Her husband is missing, but the young mother and her children are safe, crammed into a Buddhist monastery with a leaky roof, along with 150 other survivors, half of them children.
With homes flattened and loved ones missing, the people of Burma's coastal heartland have little to take comfort in. Ohn Tay counts herself among the lucky ones with has a baby to cradle amid so much death and destruction.
"My baby stays with me here. I try to keep her from getting wet, but it's hard at night when there is no room to move around and when it rains," she said, pointing at the roof, half of it torn away by the storm.
The limited area that is protected means that some of the refugees must sleep sitting up.
Kaw Hmu, a town about 60 miles south-west of Rangoon, was lucky, there are no confirmed deaths yet, though some residents are missing.
People know that in towns not far away, hundreds of people perished. Journalists reached the area yesterday after driving for three hours across rutted roads from the former capital.
Ohn Tay told how she was in the family's hut when the cyclone struck.
"The water rose higher and higher. My husband wasn't there, so I carried my son," she said, hugging the boy.
When the winds receded, she found her house completely flattened, like most of her neighbours' homes, and the family's rice field flooded.
"Some people are lucky. They lost their roofs but they still have the structure of the homes," said Din Aung Than, Ohn Tay's father. "But we don't have anything left to fix at all. And we don't have material to rebuild with."
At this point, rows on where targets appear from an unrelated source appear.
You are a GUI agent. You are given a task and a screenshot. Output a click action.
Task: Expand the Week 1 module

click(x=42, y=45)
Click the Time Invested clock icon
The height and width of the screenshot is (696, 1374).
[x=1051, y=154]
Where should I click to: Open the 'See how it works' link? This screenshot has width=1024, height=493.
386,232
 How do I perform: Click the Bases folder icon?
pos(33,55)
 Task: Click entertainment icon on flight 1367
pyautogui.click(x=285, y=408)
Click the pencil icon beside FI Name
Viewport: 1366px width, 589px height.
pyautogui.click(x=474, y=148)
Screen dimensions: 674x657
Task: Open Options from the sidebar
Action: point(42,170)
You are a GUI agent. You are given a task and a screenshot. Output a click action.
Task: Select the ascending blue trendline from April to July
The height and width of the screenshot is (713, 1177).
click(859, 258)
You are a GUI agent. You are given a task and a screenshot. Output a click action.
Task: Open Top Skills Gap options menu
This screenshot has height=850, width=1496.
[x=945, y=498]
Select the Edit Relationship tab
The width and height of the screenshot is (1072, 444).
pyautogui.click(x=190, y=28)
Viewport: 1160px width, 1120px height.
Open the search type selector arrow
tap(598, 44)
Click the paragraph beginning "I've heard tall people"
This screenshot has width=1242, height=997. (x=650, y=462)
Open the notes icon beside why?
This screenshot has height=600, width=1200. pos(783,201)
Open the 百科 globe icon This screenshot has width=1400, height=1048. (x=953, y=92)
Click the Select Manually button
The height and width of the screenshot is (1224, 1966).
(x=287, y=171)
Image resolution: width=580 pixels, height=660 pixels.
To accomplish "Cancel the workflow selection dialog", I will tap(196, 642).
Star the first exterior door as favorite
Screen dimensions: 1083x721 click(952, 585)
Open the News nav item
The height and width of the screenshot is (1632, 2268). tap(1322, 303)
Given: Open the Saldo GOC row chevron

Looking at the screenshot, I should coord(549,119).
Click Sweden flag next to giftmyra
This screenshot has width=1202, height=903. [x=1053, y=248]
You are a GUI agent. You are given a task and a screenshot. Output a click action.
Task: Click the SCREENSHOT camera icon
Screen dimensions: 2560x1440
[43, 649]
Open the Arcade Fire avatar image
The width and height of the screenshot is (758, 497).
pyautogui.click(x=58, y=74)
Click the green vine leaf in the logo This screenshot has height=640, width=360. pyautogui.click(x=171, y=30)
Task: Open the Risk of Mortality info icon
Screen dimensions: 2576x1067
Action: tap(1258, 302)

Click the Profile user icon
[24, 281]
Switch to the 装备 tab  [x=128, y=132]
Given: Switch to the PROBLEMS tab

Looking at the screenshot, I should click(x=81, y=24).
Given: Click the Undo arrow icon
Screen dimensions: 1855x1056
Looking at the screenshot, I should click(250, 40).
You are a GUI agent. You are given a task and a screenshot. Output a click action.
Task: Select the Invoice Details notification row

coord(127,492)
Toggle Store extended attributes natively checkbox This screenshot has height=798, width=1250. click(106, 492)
In a corner of the monastery, children ate curry-flavoured soup with a few spoonfuls of rice as monks chatted with refugees nearby.
She We, looking tired and dirty, noted she had not seen anything like this storm in all her 99 years.
"But we are lucky. We heard that in the next town, hundreds of people died," she said.
Pointing to the clusters of children, their faces plastered with a white paste that serves as a home-made sunscreen, a man interjected: "We still have our babies."
She We's daughter, Daw Thay, sat surrounded by her three young children.
"My children were crying all night. There is not enough food. There will be no food this evening," the 42-year-old woman said.
The monks, who depend on people's donations, are going without, giving their meagre rations to the children and the elderly, "but there isn't enough," Daw Thay said.
Even though the town is relatively accessible by land from Rangoon, the country's biggest city, and military trucks can be seen traversing the area, not enough food is coming in.
The soldiers have been cutting away trees, repairing bridges and dragging away the carcasses of dead water buffalos and other animals, but have not distributed much food.
"The soldiers came once yesterday with food," said Daw Thay. They gave each person two cups of rice and said it had to last for the next seven days.